§ What you should do
Retype exactly the span of lines below from the one with "You are a GUI" through the one with "Given: Click Buy Full Version cart icon". Do not include pictures.

§ Data under study

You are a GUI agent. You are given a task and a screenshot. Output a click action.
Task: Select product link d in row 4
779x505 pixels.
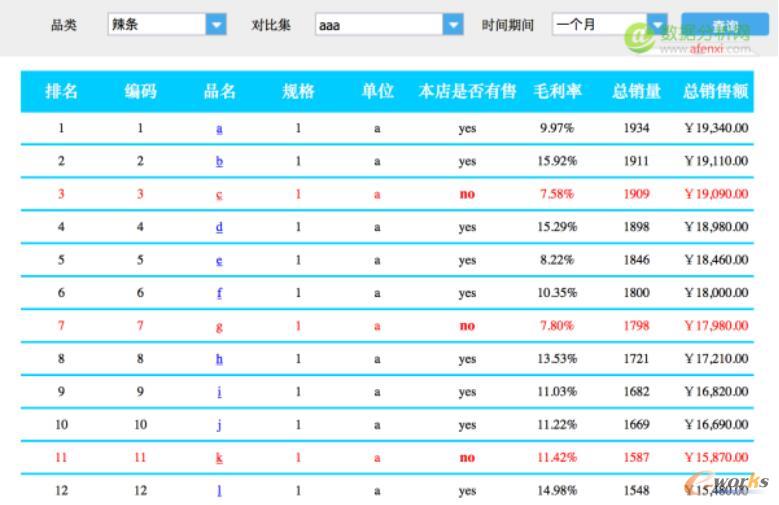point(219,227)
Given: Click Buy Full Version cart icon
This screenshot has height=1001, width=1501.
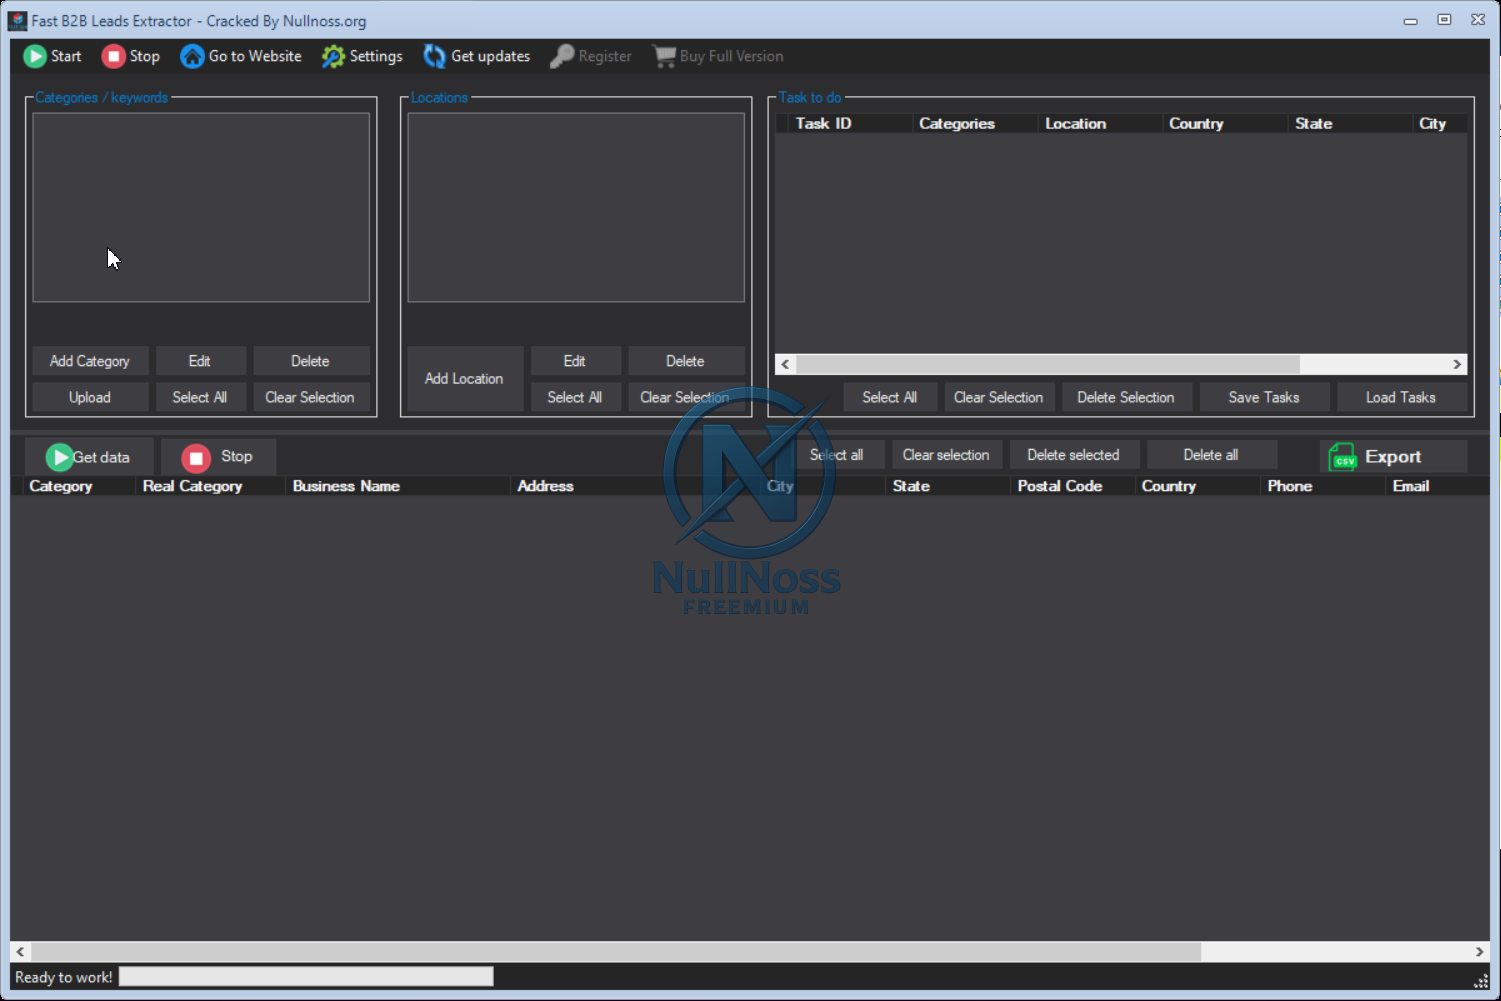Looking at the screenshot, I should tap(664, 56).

==

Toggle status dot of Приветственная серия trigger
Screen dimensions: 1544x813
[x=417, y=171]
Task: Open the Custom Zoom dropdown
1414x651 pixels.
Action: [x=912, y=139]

§ Written reply
You are a GUI agent. You are given a task and a screenshot. Output a click action.
Task: Select product link d in row 4
779x505 pixels.
point(219,227)
Given: Click Buy Full Version cart icon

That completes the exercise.